Is there some practical intuition when working with a cooperad given by cogenerators and corelations?
Solution 1:
Cooperads are a bit more tricky than operads, but they are useful.
First, notice that if $E$ is any collection and $R$ is a subcollection of the free conilpotent cooperad $\mathcal T_E^c$ (which is equal to the free operad $\mathcal T_E$ as a collection), then the conilpotent cooperad cogenerated by $E$ subject to relations $R$ is a subcooperad of $\mathcal T_E^c$. Dually, the operad generated by $E$ subject to $R$ is a quotient of $\mathcal T_E$.
The question, then, is exactly which subcooperad is it? First, notice that even in case $R$ is quadratic, it is definitely not the kernel of the map $$\mathcal{T}^c_E \twoheadrightarrow \mathcal{T}^{c,(2)}_E/ R.$$
The right hand side is not a cooperad, and the kernel is too big in any case (do it in the non-symmetric case for the associative operad, for example). Although this is rather informal, once you fix $E$ and $R$, you have that
$$\mathcal C^{(1)} = E, \quad \mathcal C^{(2)} = R$$
and just like how in the case of operads you want to quotient out by the largest thing such that the composition kills every tree where $R$ appears, so its kernel is big but not too big, in the case of conilpotent cooperads, you want to only keep the smallest thing that guarantees that the decomposition does not fall out of $\mathcal C$, so its image is small, but not too small.
To explain how the construction is rather complicated, consider $\mathsf{Ass}$, as you did. Then $\mathsf{Ass}^c$ is one dimensional in each arity, and in fact you can show that there exists a choice of signs so that the unique generator $\mu_n^c$ in arity $n$ is of the form
$$\sum_{T\in \mathsf{PRBT}_n} (-1)^{\varepsilon(T)} \mu_T$$
where $T$ runs through planar rooted binary trees with $n$ leaves. For example, you correctly stated that
$$\mu_3^c = (x_1x_2)x_3 - x_1(x_2x_3),$$
and that its reduced decomposition is equal to $\mu_2^c\circ_1 \mu_2^c- \mu_2^c \circ_2\mu_2^c$. With this choice of generator, I think that
$$\mu_4^c = ((x_1x_2)x_3)x_4 - (x_1(x_2x_3))x_4 + x_1((x_2x_3)x_4) - x_1(x_2(x_3x_4)) - (x_1x_2)(x_3x_4)$$ works. If you compute the decomposition map of $\mu_4^c$ you will just get the usual formula for Stasheff's $A_\infty$-relation involving $\mu_2^c$ and $\mu_3^c$ and five terms.

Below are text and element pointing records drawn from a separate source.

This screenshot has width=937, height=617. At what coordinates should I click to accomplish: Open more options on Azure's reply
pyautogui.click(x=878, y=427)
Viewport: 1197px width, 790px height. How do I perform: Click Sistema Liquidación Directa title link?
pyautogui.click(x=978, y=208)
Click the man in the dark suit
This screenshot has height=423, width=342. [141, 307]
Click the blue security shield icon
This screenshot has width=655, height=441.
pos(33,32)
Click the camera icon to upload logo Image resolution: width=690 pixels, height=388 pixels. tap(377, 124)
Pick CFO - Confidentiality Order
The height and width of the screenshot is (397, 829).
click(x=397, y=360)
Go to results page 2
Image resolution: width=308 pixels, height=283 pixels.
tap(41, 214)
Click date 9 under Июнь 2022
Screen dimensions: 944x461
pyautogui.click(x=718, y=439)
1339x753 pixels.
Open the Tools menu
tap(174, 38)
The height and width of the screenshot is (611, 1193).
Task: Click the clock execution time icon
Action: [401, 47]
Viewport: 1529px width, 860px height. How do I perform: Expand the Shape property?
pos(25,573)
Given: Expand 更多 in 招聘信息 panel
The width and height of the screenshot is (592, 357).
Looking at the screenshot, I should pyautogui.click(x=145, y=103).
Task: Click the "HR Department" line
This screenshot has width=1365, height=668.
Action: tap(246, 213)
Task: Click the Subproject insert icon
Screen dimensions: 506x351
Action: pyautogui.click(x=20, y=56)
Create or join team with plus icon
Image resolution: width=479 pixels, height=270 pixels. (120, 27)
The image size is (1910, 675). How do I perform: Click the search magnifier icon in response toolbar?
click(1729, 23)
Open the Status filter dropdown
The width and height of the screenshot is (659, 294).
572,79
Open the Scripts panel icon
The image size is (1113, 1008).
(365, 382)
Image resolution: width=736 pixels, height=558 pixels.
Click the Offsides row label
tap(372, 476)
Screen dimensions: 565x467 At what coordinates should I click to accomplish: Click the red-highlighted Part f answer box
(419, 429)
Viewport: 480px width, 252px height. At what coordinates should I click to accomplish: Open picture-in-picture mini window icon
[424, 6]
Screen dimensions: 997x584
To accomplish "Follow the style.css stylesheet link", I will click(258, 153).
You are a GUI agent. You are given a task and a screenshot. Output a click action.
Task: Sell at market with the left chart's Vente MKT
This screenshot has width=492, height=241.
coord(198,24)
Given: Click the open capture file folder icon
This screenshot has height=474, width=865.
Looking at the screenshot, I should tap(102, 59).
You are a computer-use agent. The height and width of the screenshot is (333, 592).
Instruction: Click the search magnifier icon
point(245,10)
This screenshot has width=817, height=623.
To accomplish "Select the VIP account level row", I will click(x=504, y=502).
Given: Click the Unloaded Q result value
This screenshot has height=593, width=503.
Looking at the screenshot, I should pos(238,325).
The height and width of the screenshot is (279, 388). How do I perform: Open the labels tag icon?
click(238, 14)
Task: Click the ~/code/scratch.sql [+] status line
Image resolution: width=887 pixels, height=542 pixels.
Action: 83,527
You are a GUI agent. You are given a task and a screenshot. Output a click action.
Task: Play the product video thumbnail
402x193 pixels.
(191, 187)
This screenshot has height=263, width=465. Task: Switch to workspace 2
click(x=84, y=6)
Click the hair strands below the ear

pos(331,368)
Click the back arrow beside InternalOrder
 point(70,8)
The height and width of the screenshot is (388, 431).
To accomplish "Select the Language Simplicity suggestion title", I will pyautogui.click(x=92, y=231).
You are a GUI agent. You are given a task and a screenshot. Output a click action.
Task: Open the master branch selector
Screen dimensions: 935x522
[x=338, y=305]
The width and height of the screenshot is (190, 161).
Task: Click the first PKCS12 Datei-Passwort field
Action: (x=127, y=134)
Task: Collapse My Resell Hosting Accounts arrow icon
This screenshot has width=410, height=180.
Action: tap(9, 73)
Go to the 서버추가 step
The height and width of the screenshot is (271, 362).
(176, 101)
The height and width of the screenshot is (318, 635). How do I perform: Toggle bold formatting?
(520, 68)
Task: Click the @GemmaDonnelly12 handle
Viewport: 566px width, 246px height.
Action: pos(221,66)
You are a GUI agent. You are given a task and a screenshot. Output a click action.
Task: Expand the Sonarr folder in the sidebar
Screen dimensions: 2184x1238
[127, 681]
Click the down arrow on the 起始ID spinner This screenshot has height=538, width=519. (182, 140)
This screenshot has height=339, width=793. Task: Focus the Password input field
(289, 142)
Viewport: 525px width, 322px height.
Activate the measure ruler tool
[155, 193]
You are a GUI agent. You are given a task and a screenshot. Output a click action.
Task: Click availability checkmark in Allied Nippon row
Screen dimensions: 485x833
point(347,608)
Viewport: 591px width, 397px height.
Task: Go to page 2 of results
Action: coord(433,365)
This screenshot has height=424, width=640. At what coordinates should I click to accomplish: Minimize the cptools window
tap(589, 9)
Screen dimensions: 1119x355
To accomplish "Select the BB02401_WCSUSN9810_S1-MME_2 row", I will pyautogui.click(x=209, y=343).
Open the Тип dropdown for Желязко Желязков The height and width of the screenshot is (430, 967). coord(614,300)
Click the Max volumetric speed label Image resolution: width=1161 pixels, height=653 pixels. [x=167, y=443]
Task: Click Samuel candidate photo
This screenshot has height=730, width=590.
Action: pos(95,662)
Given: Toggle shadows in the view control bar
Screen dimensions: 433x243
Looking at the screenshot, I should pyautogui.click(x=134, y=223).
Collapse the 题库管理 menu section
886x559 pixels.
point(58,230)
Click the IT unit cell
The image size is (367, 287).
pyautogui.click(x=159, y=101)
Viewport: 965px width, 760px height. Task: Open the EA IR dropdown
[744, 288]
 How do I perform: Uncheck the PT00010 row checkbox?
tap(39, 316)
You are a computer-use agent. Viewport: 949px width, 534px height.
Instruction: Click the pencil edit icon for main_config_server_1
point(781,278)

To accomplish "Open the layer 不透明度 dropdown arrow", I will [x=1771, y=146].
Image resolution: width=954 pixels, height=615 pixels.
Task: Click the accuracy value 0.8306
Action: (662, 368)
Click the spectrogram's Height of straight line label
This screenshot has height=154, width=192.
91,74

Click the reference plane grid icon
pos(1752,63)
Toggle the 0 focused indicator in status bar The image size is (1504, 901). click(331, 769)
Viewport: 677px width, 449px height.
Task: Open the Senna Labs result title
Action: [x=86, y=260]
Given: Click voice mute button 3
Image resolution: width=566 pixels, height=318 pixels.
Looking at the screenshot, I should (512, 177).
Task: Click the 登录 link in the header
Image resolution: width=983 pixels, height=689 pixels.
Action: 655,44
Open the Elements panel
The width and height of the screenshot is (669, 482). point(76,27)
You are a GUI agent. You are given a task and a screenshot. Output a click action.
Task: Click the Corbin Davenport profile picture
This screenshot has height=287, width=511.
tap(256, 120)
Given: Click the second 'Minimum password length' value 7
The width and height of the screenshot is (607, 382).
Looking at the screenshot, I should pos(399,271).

The best way to think about $\mathcal C$ as a kernel in the weight graded case is to take $\mathcal P = \mathcal T_E/(R)$, form the bar construction $\mathsf{B}(\mathcal P)$ and give it the syzygy grading, and then prove that $\mathcal C$ is isomorphic to the zeroth cohomology group $H^0(\mathsf{B}(\mathcal P)) = \ker\partial^0$.
From this description is the clear that $\mathcal C$ is equal to $E$ in weight $1$ and to $R$ in weight $2$, and that one must take summands that conspire to create relations once you decompose them, but the way one does this is a bit more tricky, and the description
$$\mathcal C^{(n)} = \bigcap_{j=1}^{n-2} V^{\otimes j}\cap R\cap V^{n-j-2}$$ of the conilpotent coassociative coalgebra generated by $V$ subject to $R$ as the intersection of the individual summands of the face maps is no longer available.
A good way to explicitly write down dual cooperads is to simply observe that as collections they are dual to the dual operad, and that when things are locally finite dimensional, one can simply write the decomposition map as the dual of the composition map, by simply taking some basis operation $\eta$ and finding all ways in which it can be written as the composition $\gamma(\eta_0;\eta_1,\ldots,\eta_k)$ of other basis operations.
In this way, for example, one can explicitly write down the decomposition maps of operads like $\mathsf{Lie}, \mathsf{Com}$ and $\mathsf{Poiss}$ without having to explicitly write down a $0$th cohomology representative, which usually involves a sum of many terms, as you see above.